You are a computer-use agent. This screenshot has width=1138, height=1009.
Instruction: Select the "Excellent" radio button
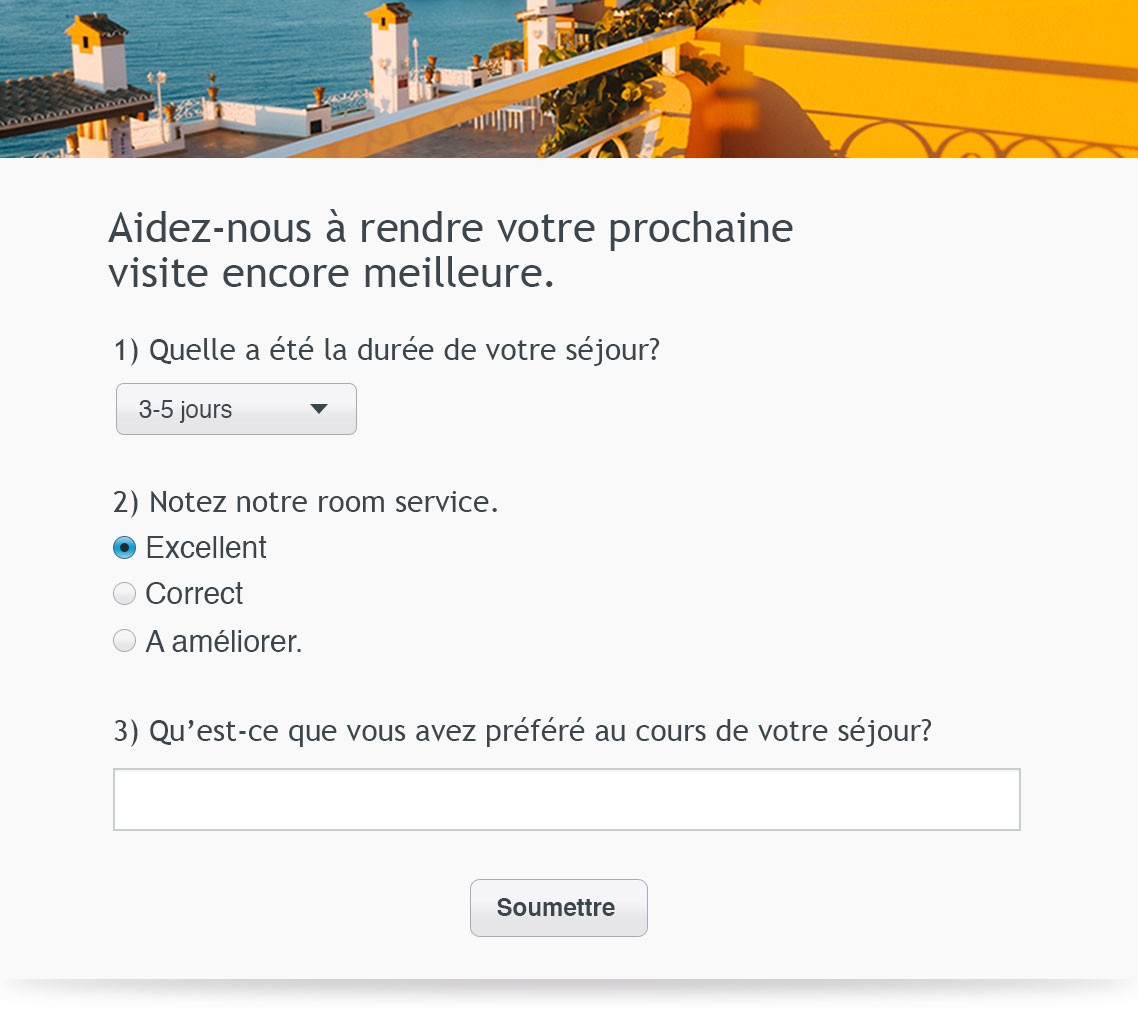pyautogui.click(x=124, y=547)
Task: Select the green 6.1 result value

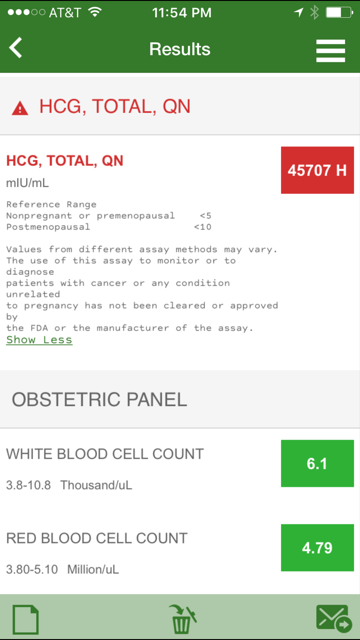Action: tap(317, 463)
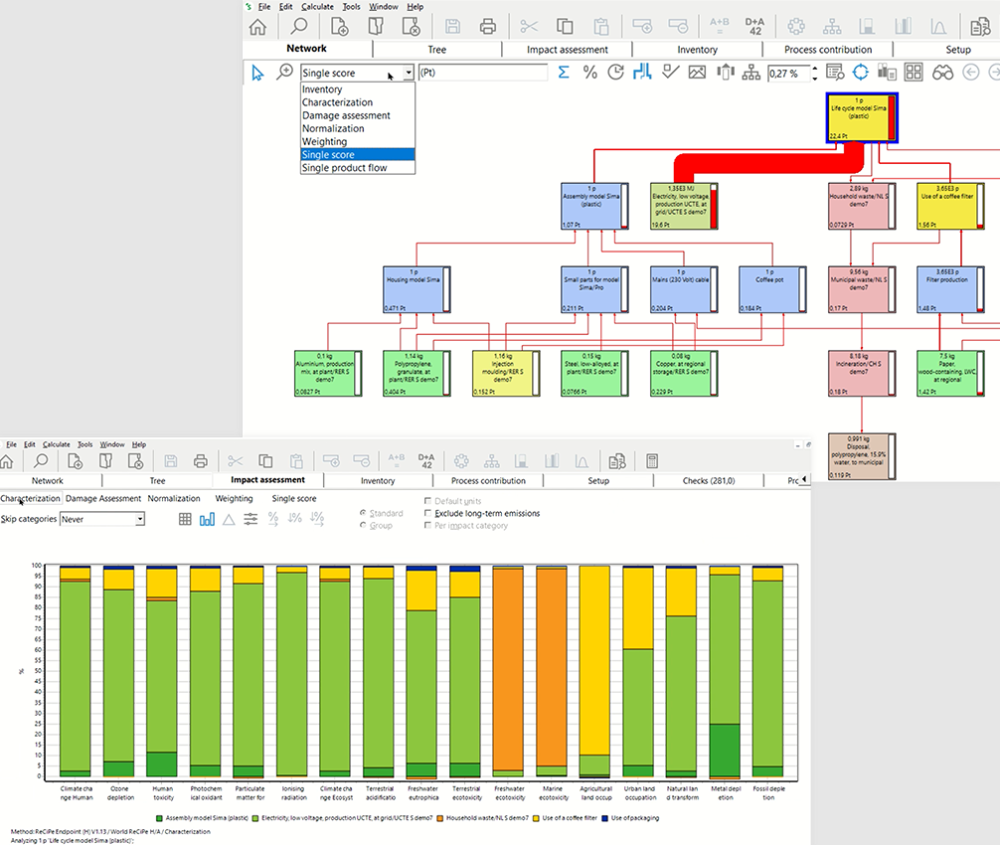Enable Exclude long-term emissions checkbox

pos(429,513)
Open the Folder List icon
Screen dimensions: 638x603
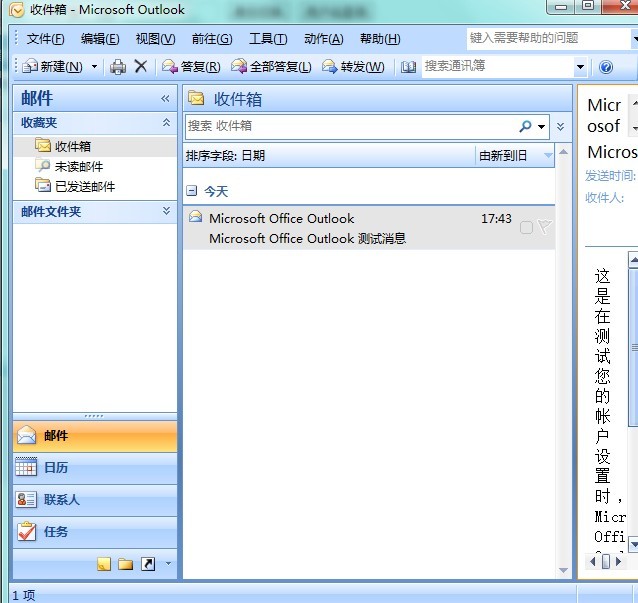coord(125,564)
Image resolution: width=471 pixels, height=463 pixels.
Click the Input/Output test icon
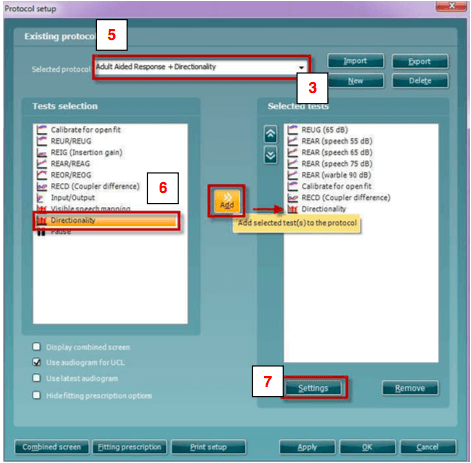(41, 198)
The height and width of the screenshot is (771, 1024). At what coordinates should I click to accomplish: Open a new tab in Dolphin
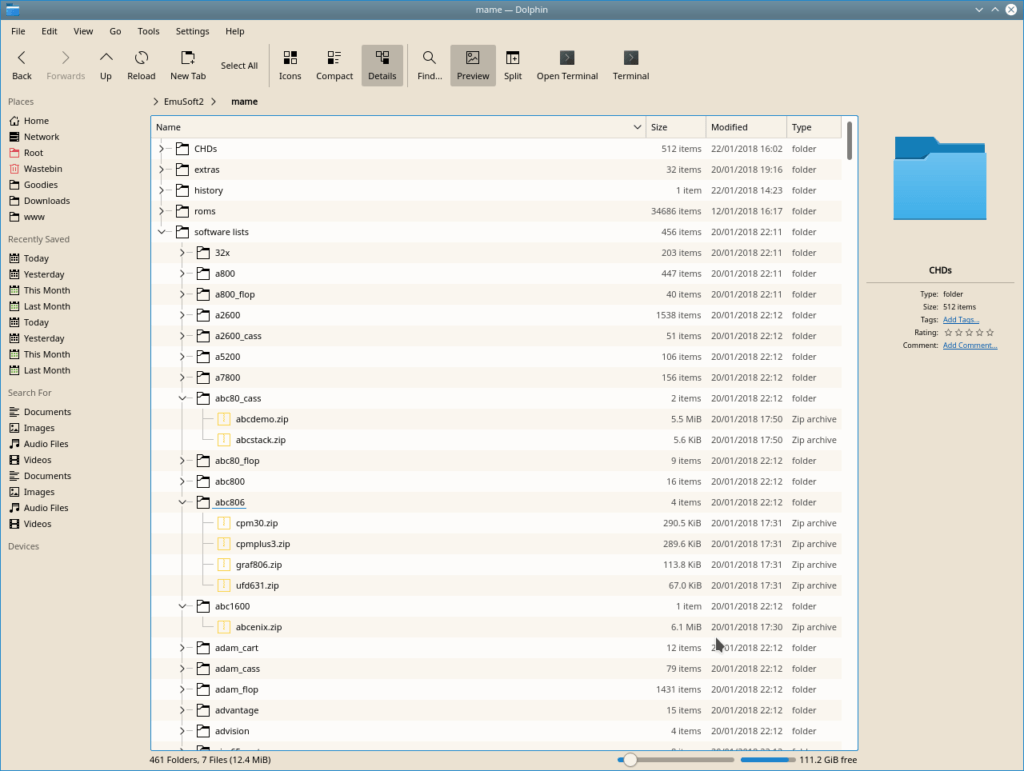coord(187,64)
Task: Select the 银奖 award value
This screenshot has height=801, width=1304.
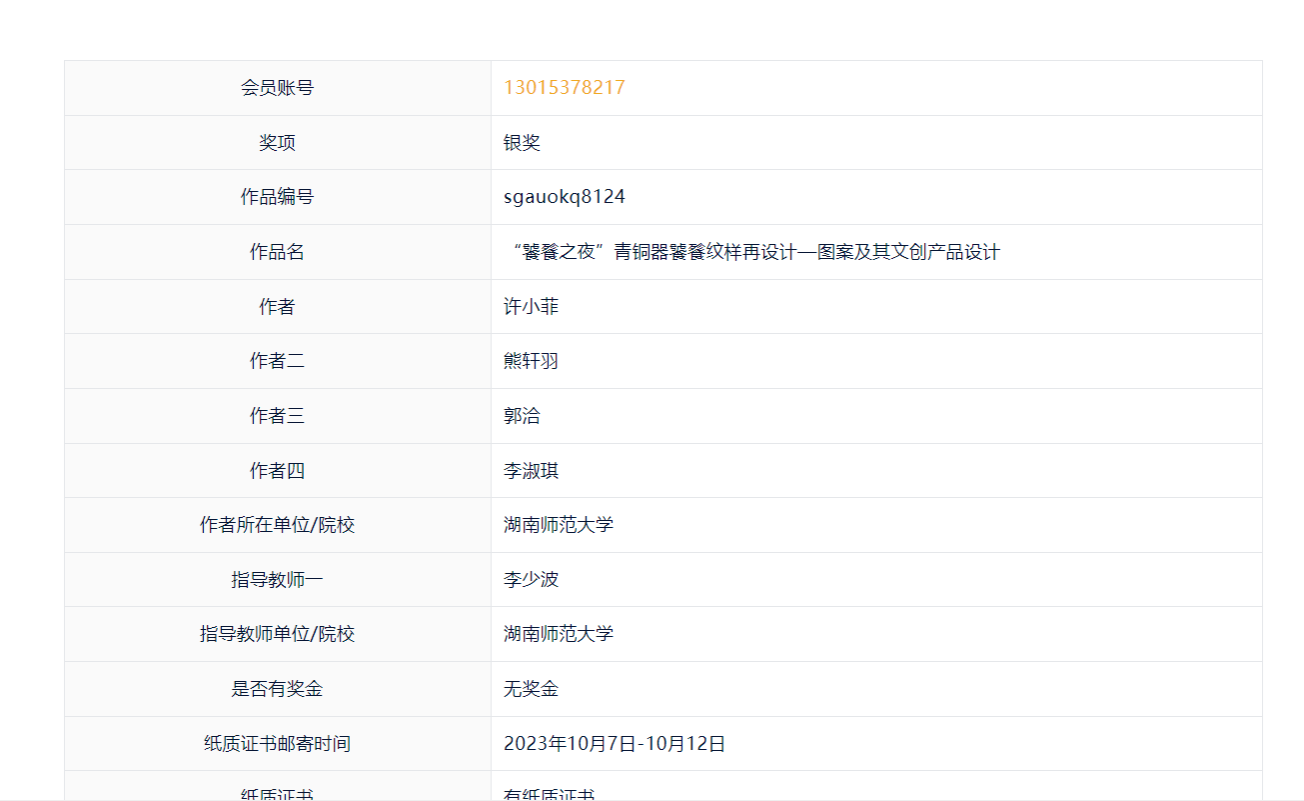Action: pos(522,143)
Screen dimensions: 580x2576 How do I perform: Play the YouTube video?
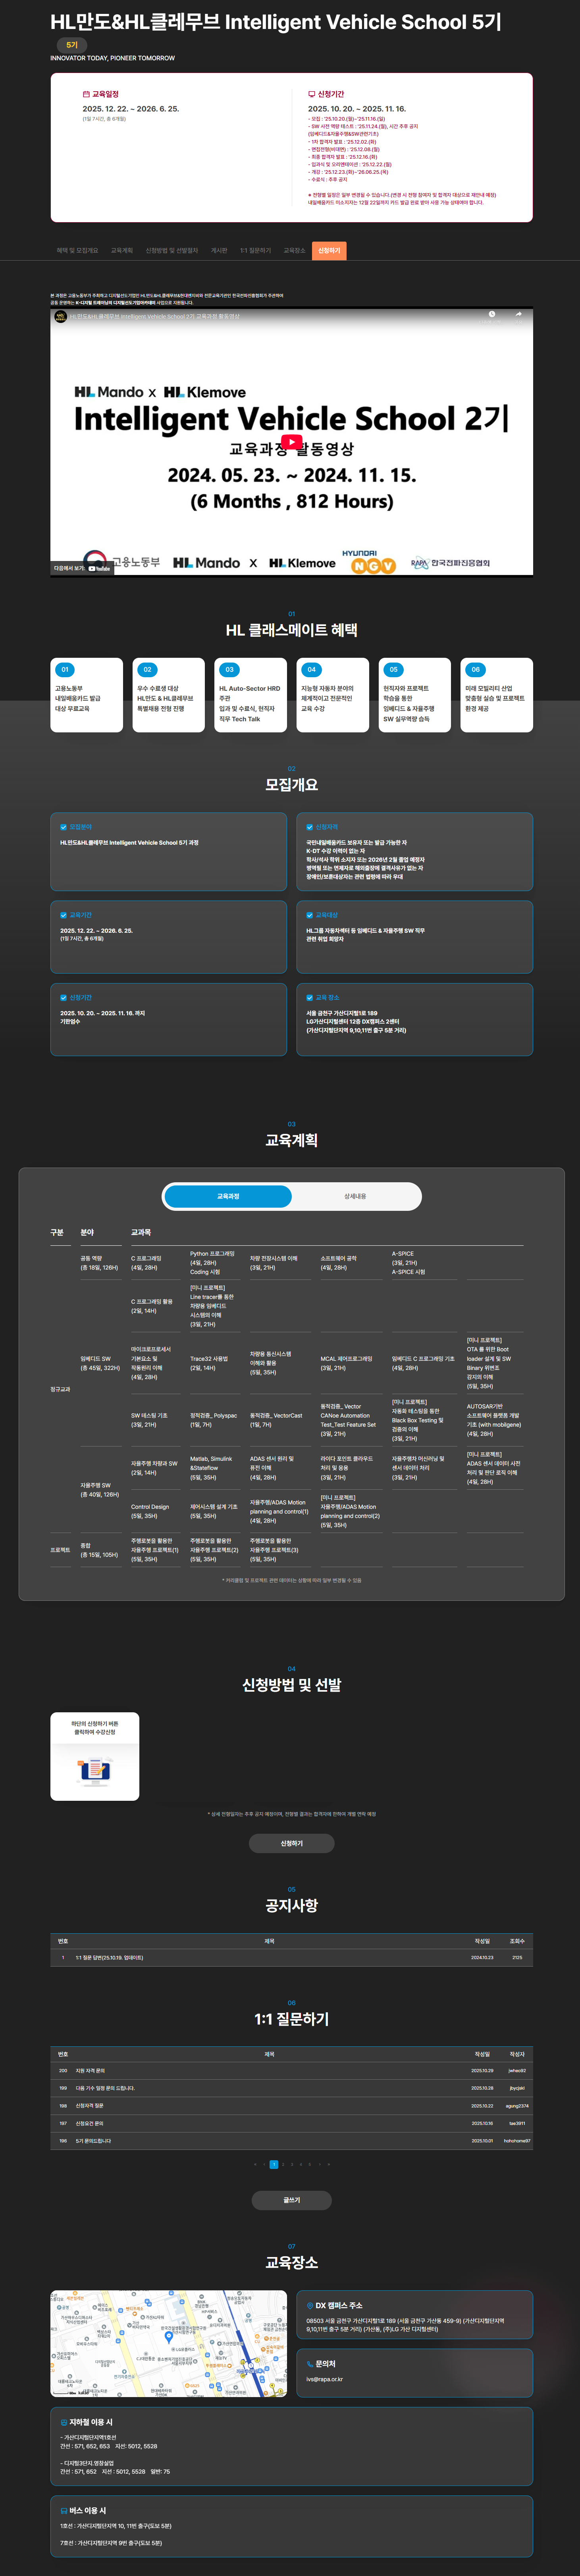tap(291, 442)
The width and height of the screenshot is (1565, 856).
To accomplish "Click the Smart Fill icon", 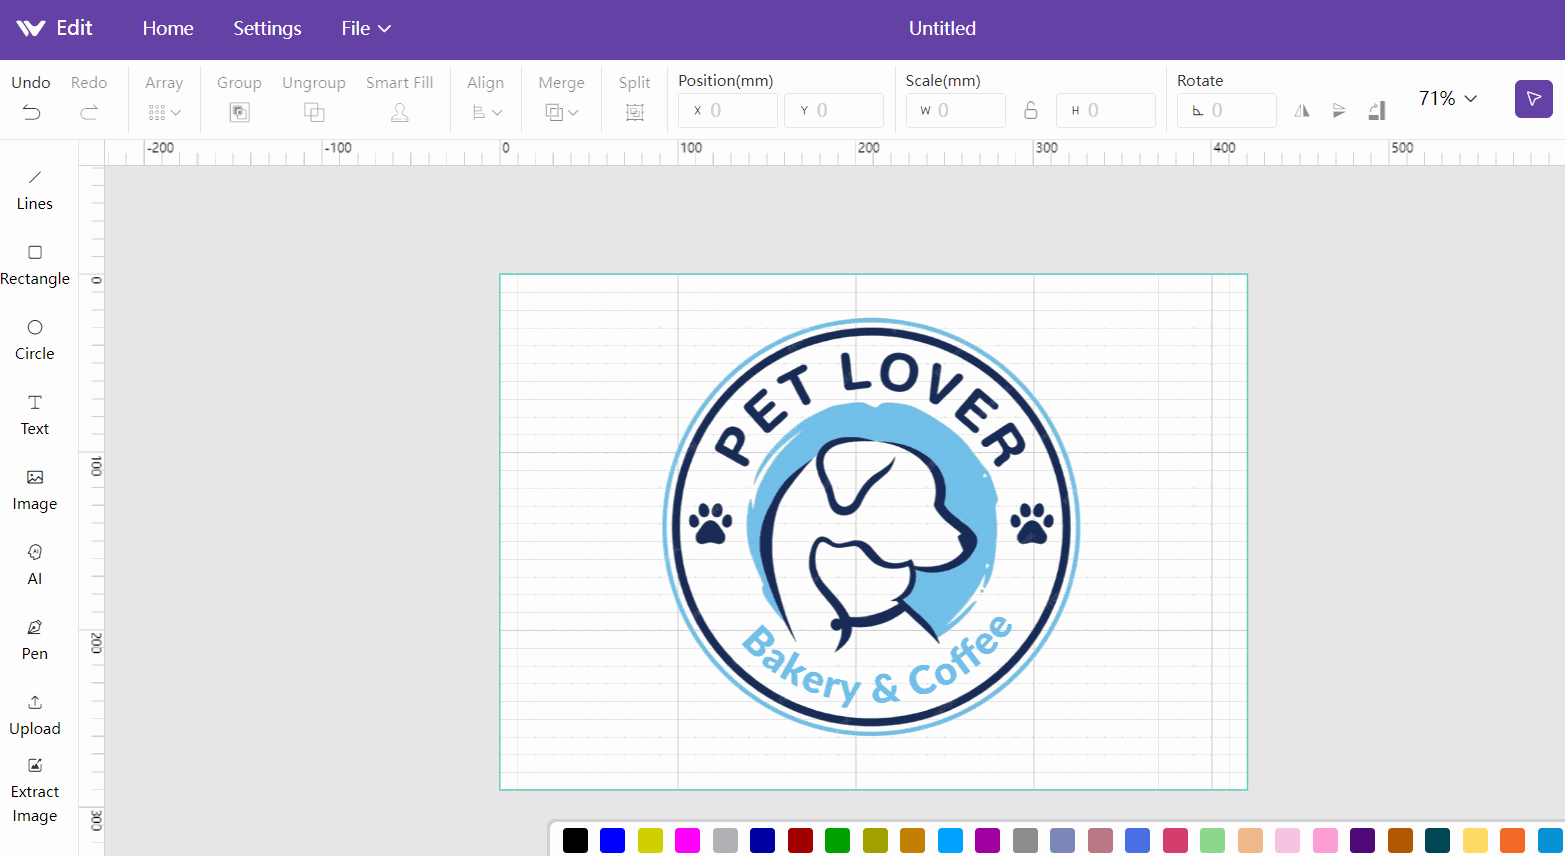I will click(399, 112).
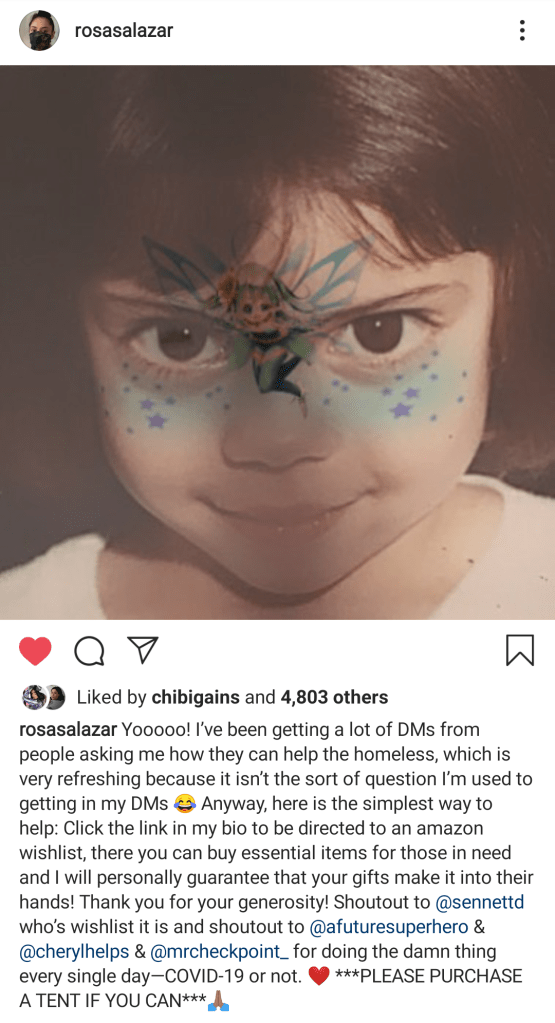The width and height of the screenshot is (555, 1023).
Task: Go to the @mrcheckpoint_ mention
Action: point(220,952)
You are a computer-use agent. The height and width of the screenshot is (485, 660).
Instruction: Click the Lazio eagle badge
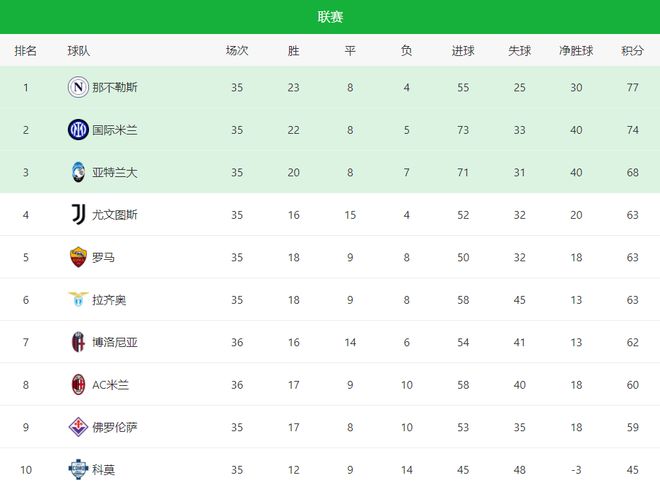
--
Exercise requirements>
From the data above, copy each line with the string "agent" in it.

Reply to the task>
You are a computer-use agent. This screenshot has width=1138, height=1009.
You are a computer-use agent. The height and width of the screenshot is (485, 660).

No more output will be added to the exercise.